Later, in their teens, the pair took an interest in Fionan Hanvey, a David Bowie fan who lived at the other end of Cedarwood Road and sported a huge head of hair, an exotic contrast to the penitential bowl cut forced upon Guggi. They had difficulty befriending Hanvey, however, because of his extreme shyness; if they crossed the road to talk to him, Hanvey ran. Eventually, Bono struck up a conversation with him about Bowie, another friendship was sparked and, in due course, Fionan Hanvey became Gavin Friday.
Later came Lypton Village, the Virgin Prunes, U2 and the accretions of myth that accompany global success. At the centre, however, remain a cluster of people who found themselves out of sympathy with their surroundings, then re-created themselves from the bootstraps up to become some of the most innovative and provocative artists Ireland had yielded in the last quarter century.
“It wasn’t coincidental,” says Guggi, whose first solo exhibition in five years is at the Solomon gallery, Dublin. “I grew up believing you could be a postman or a bus conductor but not a singer in a band or a painter. I didn’t believe people’s dreams could come true. Bono showed me that they can.”
Born in 1959, one of 10 children in the Rowen household, Guggi grew up in one of the rarer things in suburban Dublin, a fundamentalist Christian family. Raised in the Church of Ireland, his father had as a young man become a member of the Plymouth Brethren, attending meetings in Merrion Hall in the city centre, where Guggi and his siblings were later brought to worship.
“My father was a strict disciplinarian,” says Guggi. “When we lived under his roof we lived by his rules and there was no questioning that. It went on for what seemed a very long time, until I could afford to set up home elsewhere, which I did at the age of 17.

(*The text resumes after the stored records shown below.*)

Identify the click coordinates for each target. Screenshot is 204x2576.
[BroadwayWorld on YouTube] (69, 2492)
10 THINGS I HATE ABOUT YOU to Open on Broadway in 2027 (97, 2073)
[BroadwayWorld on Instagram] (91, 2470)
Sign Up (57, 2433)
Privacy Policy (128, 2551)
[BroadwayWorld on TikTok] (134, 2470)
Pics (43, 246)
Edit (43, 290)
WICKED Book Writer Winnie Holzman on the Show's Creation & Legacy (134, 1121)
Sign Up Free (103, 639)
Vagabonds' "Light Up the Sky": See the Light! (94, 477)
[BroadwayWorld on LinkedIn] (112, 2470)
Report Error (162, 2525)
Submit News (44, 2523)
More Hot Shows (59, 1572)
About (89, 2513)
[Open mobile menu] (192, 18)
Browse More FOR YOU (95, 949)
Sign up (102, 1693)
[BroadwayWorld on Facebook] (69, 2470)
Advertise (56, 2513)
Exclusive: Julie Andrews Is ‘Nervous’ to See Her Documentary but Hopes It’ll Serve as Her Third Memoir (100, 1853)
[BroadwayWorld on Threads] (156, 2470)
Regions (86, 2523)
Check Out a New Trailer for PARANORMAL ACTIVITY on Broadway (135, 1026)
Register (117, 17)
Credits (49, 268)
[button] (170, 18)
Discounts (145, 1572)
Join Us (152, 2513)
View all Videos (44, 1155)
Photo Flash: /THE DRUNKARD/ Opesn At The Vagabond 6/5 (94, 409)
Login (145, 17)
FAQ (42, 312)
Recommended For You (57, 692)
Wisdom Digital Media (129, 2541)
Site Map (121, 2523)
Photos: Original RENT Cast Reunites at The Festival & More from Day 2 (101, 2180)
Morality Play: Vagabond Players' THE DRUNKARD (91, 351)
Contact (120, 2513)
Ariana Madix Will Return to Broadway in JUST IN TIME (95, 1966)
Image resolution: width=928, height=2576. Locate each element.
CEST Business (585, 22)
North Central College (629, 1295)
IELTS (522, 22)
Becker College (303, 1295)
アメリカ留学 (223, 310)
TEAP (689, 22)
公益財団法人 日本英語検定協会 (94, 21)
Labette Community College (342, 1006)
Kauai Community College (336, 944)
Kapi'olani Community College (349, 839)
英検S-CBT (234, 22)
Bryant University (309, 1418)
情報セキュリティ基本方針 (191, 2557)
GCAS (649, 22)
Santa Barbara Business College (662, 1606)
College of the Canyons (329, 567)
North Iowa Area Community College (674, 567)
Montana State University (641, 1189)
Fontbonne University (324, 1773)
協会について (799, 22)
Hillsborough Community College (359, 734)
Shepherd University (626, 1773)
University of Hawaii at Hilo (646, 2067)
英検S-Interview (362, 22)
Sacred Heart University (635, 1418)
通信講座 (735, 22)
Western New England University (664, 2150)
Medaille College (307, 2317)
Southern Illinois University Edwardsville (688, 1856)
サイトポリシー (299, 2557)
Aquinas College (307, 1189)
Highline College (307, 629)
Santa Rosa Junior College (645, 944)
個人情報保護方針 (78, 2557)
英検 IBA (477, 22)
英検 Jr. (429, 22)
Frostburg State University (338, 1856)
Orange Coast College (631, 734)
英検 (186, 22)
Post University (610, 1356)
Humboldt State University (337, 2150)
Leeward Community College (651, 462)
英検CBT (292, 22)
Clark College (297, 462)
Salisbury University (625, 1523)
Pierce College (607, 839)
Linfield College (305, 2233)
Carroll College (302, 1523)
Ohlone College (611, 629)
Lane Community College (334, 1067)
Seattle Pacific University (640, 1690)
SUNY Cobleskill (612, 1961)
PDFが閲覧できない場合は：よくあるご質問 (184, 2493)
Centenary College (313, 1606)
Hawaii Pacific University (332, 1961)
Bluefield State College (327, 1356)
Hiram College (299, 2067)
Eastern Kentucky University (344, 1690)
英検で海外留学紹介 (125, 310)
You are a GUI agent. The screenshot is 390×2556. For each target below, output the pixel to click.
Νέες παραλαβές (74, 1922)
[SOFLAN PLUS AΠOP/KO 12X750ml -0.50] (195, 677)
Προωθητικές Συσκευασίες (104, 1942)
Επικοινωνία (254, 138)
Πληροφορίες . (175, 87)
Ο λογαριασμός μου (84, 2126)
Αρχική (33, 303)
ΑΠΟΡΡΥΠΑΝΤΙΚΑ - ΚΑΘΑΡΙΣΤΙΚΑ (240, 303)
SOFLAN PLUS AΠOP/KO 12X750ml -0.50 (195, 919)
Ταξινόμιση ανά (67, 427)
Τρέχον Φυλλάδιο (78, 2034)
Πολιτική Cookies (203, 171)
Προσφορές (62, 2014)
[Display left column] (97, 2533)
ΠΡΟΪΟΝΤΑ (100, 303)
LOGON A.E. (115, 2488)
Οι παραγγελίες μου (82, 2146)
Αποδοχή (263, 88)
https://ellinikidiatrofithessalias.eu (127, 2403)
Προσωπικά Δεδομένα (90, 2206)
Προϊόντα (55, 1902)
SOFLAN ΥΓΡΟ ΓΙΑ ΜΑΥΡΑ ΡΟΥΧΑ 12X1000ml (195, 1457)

“The way I was brought up was unhip but I can’t fault it. There isn’t anything I was taught then that I don’t believe now. I still have a strong Christian faith, though I’m a bad example of what a Christian should be, sometimes the worst example you could meet.”
Apart from his father, one other male figure proved hugely influential on Guggi as he developed: Jimmy Burns, his art teacher in secondary school in Whitehall. Just as Donald Moxham became a crucial mentor to the fledgling U2 in Mount Temple comprehensive, Burns nurtured Guggi, offering encouragement and allowing him unhindered use of the school’s art facilities.
“In Plunkett’s in Whitehall, you were judged not by the important things but by how good you were at football,” says Guggi. “I was made to feel useless until Jimmy Burns came along and I was made to feel special in the thing I loved most, and that’s something that has stood to me.”
Soon after he left school, and Cedarwood Road, Guggi formed, with Gavin and others, the Virgin Prunes, a blitzkrieg art-rock group. Its members were drawn from Lypton Village, the notional community to which Bono and The Edge from U2 also belonged.
The strange politics of Lypton Village showed themselves in the various degrees of membership U2 and others enjoyed. Bono was a founder member, The Edge belonged from an early juncture, as did his brother Dik, guitarist in the Prunes. But Adam Clayton, U2’s bass player, remained only an associate member, while Larry Mullen, the band’s drummer, occupied a still more distant orbit.
“It was based very much on a shared sense of humour,” says Guggi. “The few of us there from the start developed our personalities and our sense of humour together, and people who came in afterwards maybe didn’t feel quite so secure about their place. We took our humour very seriously. We knew we were on to something.”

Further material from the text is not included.